Le pire dans ces démangeaisons, qui donnent parfois envie de s’arracher la peau, c’est de ne pas savoir à quoi elles sont dues. Notre guide pratique pour y voir plus clair.

1. Pourquoi se gratte-t-on?

Prurit. Rien que le mot utilisé par le corps médical pour évoquer ces démangeaisons conduisant au besoin irrépressible de se gratter a quelque chose d’irritant ! Ce phénomène, nous l’avons tous connu au moins une fois, ne serait-ce qu’à l’occasion d’une piqûre de moustique. C’est désagréable mais, tant que c’est ponctuel et localisé, supportable. Si les démangeaisons s’étendent ou deviennent chroniques, c’est une autre histoire !

Les mécanismes du prurit sont moins bien connus que ceux de la douleur. Les facteurs susceptibles de stimuler les fibres sensitives conduisant à cette sensation sont multiples. La chasse au bon diagnostic n’est donc pas évidente. Pour s’en sortir, il faut déjà se poser les bonnes questions.

2. qu’ai-je changé dans mes habitudes?

L’utilisation d’une nouvelle lessive, d’un nouveau gel douche, le port d’un bijou, d’une ceinture, la prise d’un traitement médicamenteux (antibiotiques, opiacés, antiasthmatique…) peuvent induire une manifestation allergique qui va se traduire par l’apparition de petites lésions rouges et de fortes démangeaisons.

Je fais quoi ?
C’est un conseil difficile à entendre et à suivre mais, avant toute chose, essayez de ne pas trop vous
gratter. Plus vous léserez votre peau avec vos ongles, plus vous « offrirez » des voies d’accès aux allergènes. En attendant que les comprimés d’antihistaminiques et l’éventuelle crème corticoïde prescrits par le médecin agissent, aspergez votre peau d’eau froide, c’est un excellent antiprurigineux.
Coupez vos ongles courts et, à chaque fois que vous avez envie de vous gratter, effleurez plutôt votre peau avec la pulpe de vos doigts ou la paume de vos mains.

3. Est-ce dû à ma peau sèche?

C’est possible. Dépourvu de son film gras protecteur, l’épiderme d’une peau sèche est sensible aux irritations.
Le moindre frottement, qui passerait inaperçu sur une peau normale, peut se traduire par des démangeaisons.
Ce phénomène est fréquent chez les jeunes enfants mais aussi, on y pense moins, chez les personnes âgées.

Je fais quoi ?
Privilégiez les douches tièdes. Trop chaude, l’eau a tendance à décaper. Utilisez un savon surgras. Luttez
contre la transpiration excessive et prenez toujours une douche après une séance de sport. Avant de vous
habiller, appliquez un lait émollient. Préférez les vêtements assez amples, en coton plutôt qu’en laine ou en synthétique. Enfin, n’abusez pas du chauffage : votre épiderme n’aime pas l’air chaud et sec.

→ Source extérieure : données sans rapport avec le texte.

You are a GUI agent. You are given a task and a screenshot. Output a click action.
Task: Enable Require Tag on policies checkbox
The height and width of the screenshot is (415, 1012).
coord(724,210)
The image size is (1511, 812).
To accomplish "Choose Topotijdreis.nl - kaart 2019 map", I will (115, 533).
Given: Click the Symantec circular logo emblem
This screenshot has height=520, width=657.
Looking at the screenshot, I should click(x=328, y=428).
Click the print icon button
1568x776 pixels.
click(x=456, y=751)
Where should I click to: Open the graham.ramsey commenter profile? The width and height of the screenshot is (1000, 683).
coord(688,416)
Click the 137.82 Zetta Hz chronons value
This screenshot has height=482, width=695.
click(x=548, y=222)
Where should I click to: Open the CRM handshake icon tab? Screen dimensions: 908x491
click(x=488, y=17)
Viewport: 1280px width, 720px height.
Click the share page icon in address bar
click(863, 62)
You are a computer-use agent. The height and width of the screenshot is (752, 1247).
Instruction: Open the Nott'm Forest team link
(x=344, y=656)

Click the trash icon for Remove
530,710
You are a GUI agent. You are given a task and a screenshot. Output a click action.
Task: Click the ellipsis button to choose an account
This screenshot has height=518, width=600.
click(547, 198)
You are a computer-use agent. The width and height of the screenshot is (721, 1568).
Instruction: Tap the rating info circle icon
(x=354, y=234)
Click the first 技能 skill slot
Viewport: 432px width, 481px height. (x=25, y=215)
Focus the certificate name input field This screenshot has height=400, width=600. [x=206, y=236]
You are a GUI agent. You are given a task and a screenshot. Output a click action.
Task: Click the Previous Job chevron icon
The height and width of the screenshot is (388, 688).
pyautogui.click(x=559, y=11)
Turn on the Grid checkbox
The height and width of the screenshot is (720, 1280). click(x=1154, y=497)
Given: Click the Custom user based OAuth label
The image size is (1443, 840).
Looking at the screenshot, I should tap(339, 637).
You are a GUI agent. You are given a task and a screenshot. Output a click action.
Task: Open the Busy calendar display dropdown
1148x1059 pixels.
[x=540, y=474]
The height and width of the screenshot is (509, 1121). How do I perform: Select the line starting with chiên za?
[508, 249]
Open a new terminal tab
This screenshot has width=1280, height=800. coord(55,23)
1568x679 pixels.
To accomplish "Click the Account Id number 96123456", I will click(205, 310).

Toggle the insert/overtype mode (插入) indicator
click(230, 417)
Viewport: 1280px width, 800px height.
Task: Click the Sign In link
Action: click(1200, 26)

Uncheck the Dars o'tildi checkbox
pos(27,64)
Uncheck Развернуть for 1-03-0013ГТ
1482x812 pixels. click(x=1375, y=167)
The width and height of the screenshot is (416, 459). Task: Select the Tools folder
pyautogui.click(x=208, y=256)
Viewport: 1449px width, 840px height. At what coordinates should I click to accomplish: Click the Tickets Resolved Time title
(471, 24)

4. Puis-je avoir été contaminée par un de mes proches?

On pense à la varicelle. Cependant, comme on ne peut l’attraper qu’une fois, le plus souvent petit, c’est peu fréquent à l’âge adulte. Quand plusieurs membres de la famille se grattent, surtout la nuit, il faut en revanche évoquer la gale. Même si on est propre ! Dormir dans des draps « contaminés », s’asseoir sur une banquette de train où a séjourné une personne infestée, peut suffire pour l’être à son tour. Les fortes démangeaisons se manifestent entre les doigts, en haut des cuisses, sous les aisselles, au niveau du pubis, autour des mamelons chez la femme et au niveau des organes génitaux chez l’homme.

Je fais quoi?
Il faut consulter. Le traitement classique consiste à se badigeonner d’Ascabiol®, une lotion antiparasitaire qui donne d’excellents résultats, à condition d’attendre 24 heures avant de se laver et de répéter l’application 7 jours plus tard. Ce produit pouvant être irritant, les médecins prescrivent de plus en plus des comprimés de Stromectol®. Pour éviter toute réinfestation : laver vêtements, linge de toilette et draps à 60°C et passer une bombe antiparasitaire sur le matelas, les oreillers, le canapé, les sièges de voiture.